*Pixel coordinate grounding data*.
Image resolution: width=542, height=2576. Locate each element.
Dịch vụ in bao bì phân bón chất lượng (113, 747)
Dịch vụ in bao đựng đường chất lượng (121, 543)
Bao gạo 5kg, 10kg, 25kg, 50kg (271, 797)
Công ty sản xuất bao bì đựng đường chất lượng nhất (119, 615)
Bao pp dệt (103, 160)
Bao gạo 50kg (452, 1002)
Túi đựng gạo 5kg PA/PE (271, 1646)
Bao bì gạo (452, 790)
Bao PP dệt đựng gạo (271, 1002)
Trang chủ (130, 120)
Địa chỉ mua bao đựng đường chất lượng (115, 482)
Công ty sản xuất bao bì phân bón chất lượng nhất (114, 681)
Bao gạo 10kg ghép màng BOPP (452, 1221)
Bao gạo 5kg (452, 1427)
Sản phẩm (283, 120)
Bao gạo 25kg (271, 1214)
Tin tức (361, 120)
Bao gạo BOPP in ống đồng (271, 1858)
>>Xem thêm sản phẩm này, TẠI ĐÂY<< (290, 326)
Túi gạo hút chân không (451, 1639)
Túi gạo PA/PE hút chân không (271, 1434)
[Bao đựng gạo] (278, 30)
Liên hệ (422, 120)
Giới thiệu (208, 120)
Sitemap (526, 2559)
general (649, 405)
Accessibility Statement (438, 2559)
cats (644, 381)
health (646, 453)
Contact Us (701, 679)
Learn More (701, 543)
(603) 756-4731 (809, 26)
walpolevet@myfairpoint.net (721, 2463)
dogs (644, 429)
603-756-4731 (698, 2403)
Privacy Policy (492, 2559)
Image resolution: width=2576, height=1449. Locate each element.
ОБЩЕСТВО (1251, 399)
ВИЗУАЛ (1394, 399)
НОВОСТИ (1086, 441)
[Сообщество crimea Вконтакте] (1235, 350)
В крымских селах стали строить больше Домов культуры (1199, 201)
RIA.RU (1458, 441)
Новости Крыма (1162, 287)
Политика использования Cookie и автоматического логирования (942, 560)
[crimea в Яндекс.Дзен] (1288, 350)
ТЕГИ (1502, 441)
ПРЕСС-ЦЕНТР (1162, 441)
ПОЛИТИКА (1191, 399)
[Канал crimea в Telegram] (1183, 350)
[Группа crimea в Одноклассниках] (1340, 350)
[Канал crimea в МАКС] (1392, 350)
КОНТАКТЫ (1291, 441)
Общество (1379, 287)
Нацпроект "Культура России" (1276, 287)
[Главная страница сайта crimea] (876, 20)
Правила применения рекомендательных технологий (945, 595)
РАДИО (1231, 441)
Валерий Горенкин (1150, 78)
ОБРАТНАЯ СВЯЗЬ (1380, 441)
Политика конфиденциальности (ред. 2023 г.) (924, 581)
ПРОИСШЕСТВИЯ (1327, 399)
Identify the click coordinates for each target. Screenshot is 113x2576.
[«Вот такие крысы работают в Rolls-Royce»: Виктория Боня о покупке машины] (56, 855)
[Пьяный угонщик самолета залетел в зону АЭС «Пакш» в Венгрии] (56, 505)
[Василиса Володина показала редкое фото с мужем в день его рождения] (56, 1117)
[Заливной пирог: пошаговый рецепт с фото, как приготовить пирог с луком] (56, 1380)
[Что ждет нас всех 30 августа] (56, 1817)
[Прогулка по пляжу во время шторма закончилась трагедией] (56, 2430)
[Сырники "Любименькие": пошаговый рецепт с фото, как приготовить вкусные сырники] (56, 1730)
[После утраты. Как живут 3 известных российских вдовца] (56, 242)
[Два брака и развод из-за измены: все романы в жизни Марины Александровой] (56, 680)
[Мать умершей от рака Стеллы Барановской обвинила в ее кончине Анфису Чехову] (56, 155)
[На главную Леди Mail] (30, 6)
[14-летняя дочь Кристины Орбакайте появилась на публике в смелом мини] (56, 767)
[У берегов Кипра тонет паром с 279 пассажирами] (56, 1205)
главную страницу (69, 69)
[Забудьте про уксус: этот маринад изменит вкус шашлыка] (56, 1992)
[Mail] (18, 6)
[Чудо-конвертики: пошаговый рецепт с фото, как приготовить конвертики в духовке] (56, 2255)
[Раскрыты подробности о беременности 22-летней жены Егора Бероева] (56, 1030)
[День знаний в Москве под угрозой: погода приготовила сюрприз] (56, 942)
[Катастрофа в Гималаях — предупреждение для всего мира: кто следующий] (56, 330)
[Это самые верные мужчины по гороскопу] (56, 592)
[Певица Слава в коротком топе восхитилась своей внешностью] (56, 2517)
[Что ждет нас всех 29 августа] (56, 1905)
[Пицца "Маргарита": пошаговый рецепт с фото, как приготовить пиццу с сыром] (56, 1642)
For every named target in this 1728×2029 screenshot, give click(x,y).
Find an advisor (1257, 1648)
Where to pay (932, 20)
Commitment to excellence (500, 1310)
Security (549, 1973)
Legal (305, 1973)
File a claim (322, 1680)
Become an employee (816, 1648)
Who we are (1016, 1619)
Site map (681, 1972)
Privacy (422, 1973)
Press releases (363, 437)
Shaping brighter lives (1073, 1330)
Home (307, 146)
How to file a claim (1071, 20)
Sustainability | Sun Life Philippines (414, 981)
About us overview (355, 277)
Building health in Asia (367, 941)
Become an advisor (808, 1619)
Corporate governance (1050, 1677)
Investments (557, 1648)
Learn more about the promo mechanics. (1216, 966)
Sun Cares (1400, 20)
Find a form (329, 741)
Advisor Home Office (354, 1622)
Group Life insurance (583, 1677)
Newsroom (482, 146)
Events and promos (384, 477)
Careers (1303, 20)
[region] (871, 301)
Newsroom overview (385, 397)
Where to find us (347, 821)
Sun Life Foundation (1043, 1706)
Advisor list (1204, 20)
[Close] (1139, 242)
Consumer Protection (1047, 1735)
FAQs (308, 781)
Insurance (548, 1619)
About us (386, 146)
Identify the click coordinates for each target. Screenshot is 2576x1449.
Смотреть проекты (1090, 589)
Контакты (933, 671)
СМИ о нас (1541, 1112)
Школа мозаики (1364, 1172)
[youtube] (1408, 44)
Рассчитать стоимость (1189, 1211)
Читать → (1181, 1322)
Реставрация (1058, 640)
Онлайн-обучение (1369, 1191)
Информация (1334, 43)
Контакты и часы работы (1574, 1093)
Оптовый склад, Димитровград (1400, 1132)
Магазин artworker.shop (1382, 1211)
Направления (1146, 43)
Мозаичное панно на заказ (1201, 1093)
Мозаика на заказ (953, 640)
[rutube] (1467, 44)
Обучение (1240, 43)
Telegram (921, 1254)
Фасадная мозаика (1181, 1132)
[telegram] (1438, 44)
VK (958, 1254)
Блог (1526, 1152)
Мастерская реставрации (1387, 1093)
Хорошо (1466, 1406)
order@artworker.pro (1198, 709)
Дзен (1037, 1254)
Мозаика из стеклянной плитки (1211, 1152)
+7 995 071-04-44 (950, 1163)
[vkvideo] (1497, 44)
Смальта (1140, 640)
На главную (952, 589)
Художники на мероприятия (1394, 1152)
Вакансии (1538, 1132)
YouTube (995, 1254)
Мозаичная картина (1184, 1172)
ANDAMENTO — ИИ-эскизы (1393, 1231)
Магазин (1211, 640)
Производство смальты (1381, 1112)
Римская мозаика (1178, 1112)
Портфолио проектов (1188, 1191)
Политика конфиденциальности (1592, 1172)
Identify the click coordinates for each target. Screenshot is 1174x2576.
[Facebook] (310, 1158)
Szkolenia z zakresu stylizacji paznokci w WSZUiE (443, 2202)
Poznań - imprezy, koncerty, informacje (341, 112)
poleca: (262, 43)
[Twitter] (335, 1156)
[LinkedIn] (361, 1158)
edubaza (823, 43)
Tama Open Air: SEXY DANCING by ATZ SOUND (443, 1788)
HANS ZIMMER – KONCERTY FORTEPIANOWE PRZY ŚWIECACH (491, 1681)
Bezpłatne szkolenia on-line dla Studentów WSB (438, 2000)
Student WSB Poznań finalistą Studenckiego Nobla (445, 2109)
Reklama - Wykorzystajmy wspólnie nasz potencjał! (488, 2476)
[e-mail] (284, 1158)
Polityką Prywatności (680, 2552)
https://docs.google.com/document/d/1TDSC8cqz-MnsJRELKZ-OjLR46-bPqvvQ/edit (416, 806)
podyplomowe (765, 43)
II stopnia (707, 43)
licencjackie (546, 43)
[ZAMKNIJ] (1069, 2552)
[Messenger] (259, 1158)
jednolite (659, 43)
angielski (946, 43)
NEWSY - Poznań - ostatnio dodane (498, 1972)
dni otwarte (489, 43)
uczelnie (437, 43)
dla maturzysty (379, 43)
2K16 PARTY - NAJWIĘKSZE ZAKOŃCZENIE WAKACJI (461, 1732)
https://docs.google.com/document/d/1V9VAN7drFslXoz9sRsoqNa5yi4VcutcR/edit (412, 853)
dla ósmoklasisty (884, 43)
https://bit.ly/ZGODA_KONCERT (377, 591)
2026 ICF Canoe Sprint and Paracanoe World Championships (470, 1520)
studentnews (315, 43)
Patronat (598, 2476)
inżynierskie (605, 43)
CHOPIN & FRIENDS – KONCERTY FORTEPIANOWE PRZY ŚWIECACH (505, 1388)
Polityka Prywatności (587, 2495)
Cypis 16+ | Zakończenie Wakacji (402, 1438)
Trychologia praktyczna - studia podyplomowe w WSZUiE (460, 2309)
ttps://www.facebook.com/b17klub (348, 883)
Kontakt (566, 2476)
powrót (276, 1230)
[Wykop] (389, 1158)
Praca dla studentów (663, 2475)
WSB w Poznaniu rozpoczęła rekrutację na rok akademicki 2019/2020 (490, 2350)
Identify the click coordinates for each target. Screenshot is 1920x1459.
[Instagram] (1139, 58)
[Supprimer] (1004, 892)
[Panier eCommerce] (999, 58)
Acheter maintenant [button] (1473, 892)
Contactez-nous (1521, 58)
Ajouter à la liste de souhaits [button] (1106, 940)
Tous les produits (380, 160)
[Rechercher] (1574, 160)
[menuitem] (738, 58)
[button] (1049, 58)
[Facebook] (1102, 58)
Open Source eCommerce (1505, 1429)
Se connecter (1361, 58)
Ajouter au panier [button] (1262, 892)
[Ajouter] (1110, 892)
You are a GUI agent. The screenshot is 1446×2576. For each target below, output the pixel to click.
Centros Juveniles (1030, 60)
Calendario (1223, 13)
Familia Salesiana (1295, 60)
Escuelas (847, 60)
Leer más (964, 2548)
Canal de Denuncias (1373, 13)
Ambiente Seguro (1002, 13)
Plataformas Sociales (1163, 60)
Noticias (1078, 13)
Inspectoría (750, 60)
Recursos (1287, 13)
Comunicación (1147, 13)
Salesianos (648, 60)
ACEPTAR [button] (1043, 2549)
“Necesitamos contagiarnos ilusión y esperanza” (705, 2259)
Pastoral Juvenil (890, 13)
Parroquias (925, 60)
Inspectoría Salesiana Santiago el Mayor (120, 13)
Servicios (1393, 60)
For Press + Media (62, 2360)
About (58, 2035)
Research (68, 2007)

*Task to complete*. Determine the number of lines above holding the string "Inspectoría". Reply with it and nothing more.

*Your response*. 2